A jury found Sheets guilty of five counts of second-degree sexual abuse, six counts of lascivious acts with a child–fondle or touch, and two counts of indecent contact with a child following his sexual assaults of his stepchildren over several years. He was sentenced to terms of incarceration not to exceed twenty-five years on each of the sexual-abuse charges, ten years on each of the lascivious-acts charges, and two years on each of the indecent-contact charges, to be served consecutively. On appeal, Sheets challenges the district court's admission of evidence of prior instances of abuse committed against the same children in a different county and the court's failure to recognize it had discretion to consider risk assessment information in his presentence investigation report (PSI). Upon our review, we affirm Sheets's convictions, vacate his sentences, and remand for resentencing.
I. Evidence of Prior Abuse
In approximately 2012, Sheets began living with L.S. and her daughters in Davenport in Scott County. In 2019, Sheets and L.S. got married, and the family moved to Bennett in Cedar County. In 2022, the State filed a trial information charging Sheets with various sexual crimes against his stepdaughters “between August 15, 2019, and April 1, 2022, in the County of Cedar ․” Sheets pleaded not guilty.
Prior to trial, Sheets filed a motion in limine objecting to the admission of testimony of his abuse of the stepdaughters outside Cedar County during the time period the family lived in Davenport. Specifically, Sheets moved to exclude “evidence of similar offenses” under Iowa Code section 701.11 (2022). That rule provides:
In a criminal prosecution in which a defendant has been charged with sexual abuse, evidence of the defendant's commission of another sexual abuse is admissible and may be considered for its bearing on any matter for which the evidence is relevant. This evidence, though relevant, may be excluded if the probative value of the evidence is substantially outweighed by the danger of unfair prejudice, confusion of the issues, or misleading the jury, or by considerations of undue delay, waste of time, or needless presentation of cumulative evidence. This evidence is not admissible unless the state presents clear proof of the commission of the prior act of sexual abuse.

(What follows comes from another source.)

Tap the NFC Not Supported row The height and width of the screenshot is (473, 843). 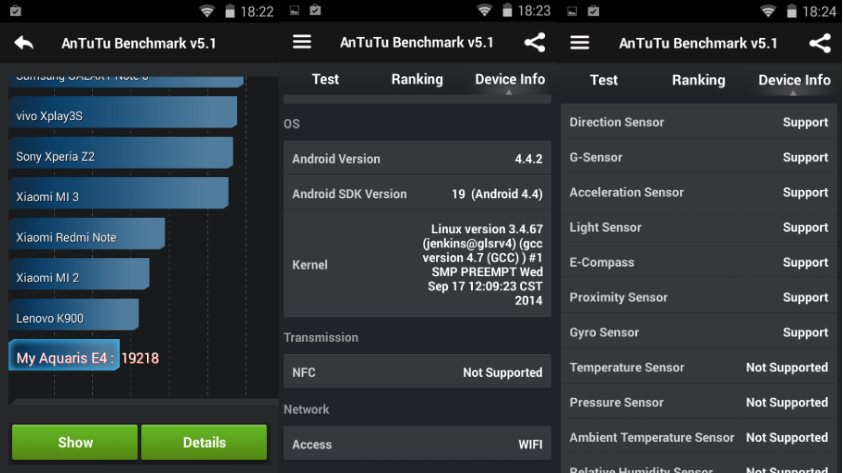coord(417,372)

Iowa Code § 701.11(1). Section 701.11(3) further states, “For purposes of this section, ‘sexual abuse’ means any commission of or conviction for a crime defined in chapter 709. ‘Sexual abuse’ also means any commission of or conviction for a crime in another jurisdiction under a statute that is substantially similar to any crime defined in chapter 709.”
Sheets claimed the “State cannot show that the allegations of sex abuse in another jurisdiction that have yet to be litigated is admissible for its bearing on any matter for which the evidence is relevant.” Sheets further argued even if “there is a showing of relevance, then the evidence should still be excluded because the probative value of the evidence is substantially outweighed by the danger of unfair prejudice.” The district court held a hearing on the motion, during which the State articulated
the testimony would be by H.G. and R.P., the child victims in this case, talking about the Defendant sexually abusing them in the past, and there would be no other witnesses testifying about third-party victims who are not involved with the current charges.
It would be strictly the victims testifying about being victimized by the Defendant historically.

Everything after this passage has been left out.